"Since when does Dean Winchester clean weapons on the front porch?" Chloe watched as Dean looked up from his work and regarded her with a mixture of amusement and concentration.

The sight of gun parts, bore brushes, oil and grease spread around her husband's seated figure had become familiar lately. For the last week, Chloe had come home from long days at the Daily Planet to the sight of her husband sitting in the old, rickety chair on the front stoop, cleaning his wide assortment of firearms. And each time she asked him the same question, he always had a snappy comeback: "Since a fly got into the barrel while I was blowing away this zombie. So don't want bug guts all over my gun."

Today, she noted, Dean was cleaning his favorite sawed off shotgun, stripped down into pieces. Dean continued to wipe the inside of the barrel while he watched her saunter towards the steps, his lips quirked into that all-too-familiar smile that made her melt. The air was thick with the anticipation of Dean's distracting remark.

"Since Sam and I are going to hunt down the spirits haunting that track around the high school."

Chloe walked up the steps cautiously and leaned against the front of the house. She rubbed her distended belly as she scanned the front porch area, where she saw every aspect of their cul-de-sac neighborhood.
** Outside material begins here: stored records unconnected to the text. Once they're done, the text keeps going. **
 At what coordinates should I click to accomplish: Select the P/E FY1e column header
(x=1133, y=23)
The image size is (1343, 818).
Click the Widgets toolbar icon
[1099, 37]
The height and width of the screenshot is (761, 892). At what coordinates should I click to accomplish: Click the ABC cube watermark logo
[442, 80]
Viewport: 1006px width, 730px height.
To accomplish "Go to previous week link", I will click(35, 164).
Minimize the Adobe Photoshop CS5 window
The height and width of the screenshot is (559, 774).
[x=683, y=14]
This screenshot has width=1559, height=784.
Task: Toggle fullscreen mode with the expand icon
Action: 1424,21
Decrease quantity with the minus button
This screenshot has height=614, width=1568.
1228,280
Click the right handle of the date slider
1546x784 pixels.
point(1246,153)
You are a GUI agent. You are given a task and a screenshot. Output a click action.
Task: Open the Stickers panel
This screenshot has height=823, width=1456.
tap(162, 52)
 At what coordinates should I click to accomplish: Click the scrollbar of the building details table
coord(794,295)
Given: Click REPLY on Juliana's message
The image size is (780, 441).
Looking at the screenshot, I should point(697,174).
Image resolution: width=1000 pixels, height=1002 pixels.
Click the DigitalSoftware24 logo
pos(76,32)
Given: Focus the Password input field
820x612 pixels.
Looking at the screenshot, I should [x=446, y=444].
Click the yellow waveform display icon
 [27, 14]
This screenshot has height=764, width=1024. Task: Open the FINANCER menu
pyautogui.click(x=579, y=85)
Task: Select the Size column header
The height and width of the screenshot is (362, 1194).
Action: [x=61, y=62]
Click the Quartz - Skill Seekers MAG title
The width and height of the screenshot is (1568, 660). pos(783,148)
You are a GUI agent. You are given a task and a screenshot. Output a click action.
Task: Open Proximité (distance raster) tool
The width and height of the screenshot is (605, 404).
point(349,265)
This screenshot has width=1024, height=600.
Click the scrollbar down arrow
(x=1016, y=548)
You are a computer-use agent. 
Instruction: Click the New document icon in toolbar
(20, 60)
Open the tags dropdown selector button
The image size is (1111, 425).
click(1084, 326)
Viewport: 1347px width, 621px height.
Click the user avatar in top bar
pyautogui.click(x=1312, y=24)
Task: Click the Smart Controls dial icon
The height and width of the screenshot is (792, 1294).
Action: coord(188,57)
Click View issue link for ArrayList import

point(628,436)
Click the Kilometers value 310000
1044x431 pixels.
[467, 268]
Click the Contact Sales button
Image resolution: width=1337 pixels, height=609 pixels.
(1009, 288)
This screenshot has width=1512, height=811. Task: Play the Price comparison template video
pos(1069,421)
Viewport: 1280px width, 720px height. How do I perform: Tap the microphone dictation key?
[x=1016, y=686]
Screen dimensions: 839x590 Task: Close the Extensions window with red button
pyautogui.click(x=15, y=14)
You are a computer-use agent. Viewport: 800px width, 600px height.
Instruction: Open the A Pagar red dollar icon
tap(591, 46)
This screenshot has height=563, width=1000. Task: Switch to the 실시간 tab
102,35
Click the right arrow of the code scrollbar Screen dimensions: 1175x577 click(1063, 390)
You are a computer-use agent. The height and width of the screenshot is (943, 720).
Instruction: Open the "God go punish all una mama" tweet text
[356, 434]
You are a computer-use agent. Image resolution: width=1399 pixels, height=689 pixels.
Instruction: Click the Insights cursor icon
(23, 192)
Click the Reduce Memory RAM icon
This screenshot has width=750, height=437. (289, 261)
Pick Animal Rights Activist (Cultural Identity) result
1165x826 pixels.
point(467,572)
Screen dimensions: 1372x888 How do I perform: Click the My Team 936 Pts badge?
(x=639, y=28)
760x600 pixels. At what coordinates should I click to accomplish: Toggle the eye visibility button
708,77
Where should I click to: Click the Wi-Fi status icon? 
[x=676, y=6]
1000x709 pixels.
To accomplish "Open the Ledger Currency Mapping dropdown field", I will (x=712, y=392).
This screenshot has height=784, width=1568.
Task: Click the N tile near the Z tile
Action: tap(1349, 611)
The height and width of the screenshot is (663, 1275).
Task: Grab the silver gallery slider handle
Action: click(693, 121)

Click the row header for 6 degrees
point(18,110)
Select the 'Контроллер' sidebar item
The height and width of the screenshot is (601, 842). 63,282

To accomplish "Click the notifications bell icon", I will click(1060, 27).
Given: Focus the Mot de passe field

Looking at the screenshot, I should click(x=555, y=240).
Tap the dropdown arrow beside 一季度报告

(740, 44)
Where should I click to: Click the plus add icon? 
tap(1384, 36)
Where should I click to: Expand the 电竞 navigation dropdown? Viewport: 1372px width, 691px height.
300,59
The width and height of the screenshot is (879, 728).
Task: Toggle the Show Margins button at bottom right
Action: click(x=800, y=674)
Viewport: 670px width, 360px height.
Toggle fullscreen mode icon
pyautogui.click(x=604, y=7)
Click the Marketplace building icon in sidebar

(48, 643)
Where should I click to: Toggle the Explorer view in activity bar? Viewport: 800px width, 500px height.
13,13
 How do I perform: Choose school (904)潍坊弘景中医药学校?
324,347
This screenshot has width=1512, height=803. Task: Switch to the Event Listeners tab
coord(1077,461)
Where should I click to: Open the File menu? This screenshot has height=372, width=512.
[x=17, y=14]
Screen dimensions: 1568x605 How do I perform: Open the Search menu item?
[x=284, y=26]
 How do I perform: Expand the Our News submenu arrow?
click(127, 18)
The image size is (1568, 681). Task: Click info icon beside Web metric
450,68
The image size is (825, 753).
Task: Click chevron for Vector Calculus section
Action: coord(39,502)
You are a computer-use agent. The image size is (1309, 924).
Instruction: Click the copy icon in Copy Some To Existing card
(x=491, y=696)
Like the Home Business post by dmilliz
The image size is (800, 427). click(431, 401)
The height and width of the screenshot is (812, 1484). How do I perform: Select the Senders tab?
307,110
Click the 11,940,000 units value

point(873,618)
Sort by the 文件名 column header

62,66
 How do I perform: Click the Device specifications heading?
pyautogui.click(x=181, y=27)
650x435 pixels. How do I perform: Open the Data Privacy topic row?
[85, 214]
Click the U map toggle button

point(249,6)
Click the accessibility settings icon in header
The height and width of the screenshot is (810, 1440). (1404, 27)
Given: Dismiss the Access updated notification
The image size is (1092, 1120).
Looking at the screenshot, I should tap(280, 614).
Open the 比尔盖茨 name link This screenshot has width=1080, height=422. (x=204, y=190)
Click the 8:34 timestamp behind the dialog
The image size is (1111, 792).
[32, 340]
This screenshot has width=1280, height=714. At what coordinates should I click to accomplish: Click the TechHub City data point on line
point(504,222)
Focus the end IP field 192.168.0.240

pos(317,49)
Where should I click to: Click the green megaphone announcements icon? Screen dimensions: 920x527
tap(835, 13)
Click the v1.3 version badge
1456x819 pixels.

The other houses, the yards, the kids playing basketball in the street or racing around in life-like toy cars. She knew most of their neighbors had boys, so Dean had assumed that they'd have a boy when Chloe announced she was pregnant.

Fate seemed to have a sense of humor, for it turned out that Chloe was going to have a girl. And as her due date approached, she had noticed Dean's joy turn into something that transcended emotion, was more than just his routine of hunting and working at the local garage. He would be a father, a job that lasted a lifetime, something Chloe suspected he would take very seriously.

"Uh, there isn't anything haunting the high school track," Chloe pointed out with a smile. "Unless you want to consider the teenagers who like to play tonsil hockey under the bleachers."

Dean turned around and glanced at her, his eyes settling on her belly and their child inside. "Coulda' done without the mental picture, Chlo," he grumbled. "Bad enough she might get to that point one day." He began to reassemble his gun with the speed and accuracy of a Marine, a frown on his face to beat the Devil.

Awareness spread through Chloe like wildfire and made her throw her head back and laugh. Dean, the future father of the next generation of Winchesters, was in super protection mode. And just as he took pride in taking care of his brother and his wife, he would risk life and limb to protect his daughter, for as long as he had the capacity to shoot down and wrestle a future boyfriend.

"What the hell are you laughing at?" Dean growled.

"Okay, Cujo, you can stop this," Chloe said, the laughter still in her voice.

"Stop what?"

"The alpha male routine. The neighborhood doesn't care that you can reassemble a rifle in under a minute."

"Twenty-five seconds."

"Whatever. Point is, those neighborhood boys aren't going to be a threat." Chloe maneuvered to the porch swing and sat down on it, letting her feet dangle off the end as it swayed under her weight.

Dean snorted and glared at her. "Are you kidding? They're always going to be a menace! My girl's going to be so freakin' gorgeous that they won't be able to keep their hands off her. And if any one of those freaks so much as lays a finger on her, I swear – "

Chloe chuckled as she reached out to touch her husband's arm. "And here I thought you were going to show her every defense move you knew so that the boys wouldn't be able to catch her."

The scowl turned into a brilliant smile. "Damn straight," he crowed, and leaned over and rubbed Chloe's pregnant stomach. "No girl of mine's ever going to get involved with those 'love em and leave em' types."

She put her hand over his and grinned. "Then she'll definitely need to learn how to outtalk them. Otherwise she might marry one."

"Baby, you know I stopped that the second I met you."

Nodding, she leaned towards Dean and kissed him for a moment. "Yeah, after I knocked you down a peg or two."

"Maybe I enjoy that kind of knocking."

"It was that knocking that got us where we are now."

The sly grin on Dean's face told Chloe he was thinking about a more private kind of knocking and whooped with laughter when he stood up and scooped her into his arms. As she played with his spiky hair, she almost felt sorry for the neighborhood boys. Winchesters and Sullivans were made of stern stuff: together, she bet their girl would be unstoppable.